Mulai dari pengelolaan pulau yang eksklusif, komunikasi antara pemerintah dengan pebisnis pengelola resort sampai pada proses dan prosedur pemberian izin dan sewa pulau dari pemerintah pusat maupun pemerintah daerah.

Tampaknya para anggota legislatif malah tidak begitu paham dengan tata kelola pulau pulau yang disewakan kepada para pengelola untuk dijadikan resort eksklusif, dan bahkan beberapa pulau pulau sejenis yang berada di wilayah Mentawai dijadikan pula menjadi resort eksklusif yang tidak sembarangan orang dapat mengunjunginya.

Bagaimana muasal pemberian izin atau sewa pulau, pengawasan wilayah dan keamanannya, termasuk izin tenaga kerja asing yang berlaku atas bisnis wisata yang diselenggarakan?

Persoalan ribuan pulau yang tersebar di seantero Nusantara ini memang banyak ragamnya dengan tata kelola yang dirasakan sangat kurang memadai.

--- TUGAS 1 ---
Sebutkan semua hal yang dirinci dalam kalimat pembuka teks tentang tata kelola pulau, yakni kalimat yang diawali "Mulai dari".
--- TUGAS 2 ---
Salin ulang bagian teks tentang tata kelola pulau yang dibuka dengan kata-kata "Mulai dari pengelolaan" dan ditutup dengan "sangat kurang memadai.".
--- TUGAS 3 ---
Menurut teks tentang tata kelola pulau, di wilayah mana beberapa pulau sejenis juga dijadikan resort eksklusif?

--- BLOK DATA ---
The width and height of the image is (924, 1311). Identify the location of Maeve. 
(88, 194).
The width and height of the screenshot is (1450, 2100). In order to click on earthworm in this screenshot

--- JAWABAN 1 ---
- Pengelolaan pulau yang eksklusif
- Komunikasi antara pemerintah dengan pebisnis pengelola resort
- Proses dan prosedur pemberian izin dan sewa pulau dari pemerintah pusat maupun pemerintah daerah

--- JAWABAN 2 ---
Mulai dari pengelolaan pulau yang eksklusif, komunikasi antara pemerintah dengan pebisnis pengelola resort sampai pada proses dan prosedur pemberian izin dan sewa pulau dari pemerintah pusat maupun pemerintah daerah.

Tampaknya para anggota legislatif malah tidak begitu paham dengan tata kelola pulau pulau yang disewakan kepada para pengelola untuk dijadikan resort eksklusif, dan bahkan beberapa pulau pulau sejenis yang berada di wilayah Mentawai dijadikan pula menjadi resort eksklusif yang tidak sembarangan orang dapat mengunjunginya.

Bagaimana muasal pemberian izin atau sewa pulau, pengawasan wilayah dan keamanannya, termasuk izin tenaga kerja asing yang berlaku atas bisnis wisata yang diselenggarakan?

Persoalan ribuan pulau yang tersebar di seantero Nusantara ini memang banyak ragamnya dengan tata kelola yang dirasakan sangat kurang memadai.

--- JAWABAN 3 ---
Di wilayah Mentawai.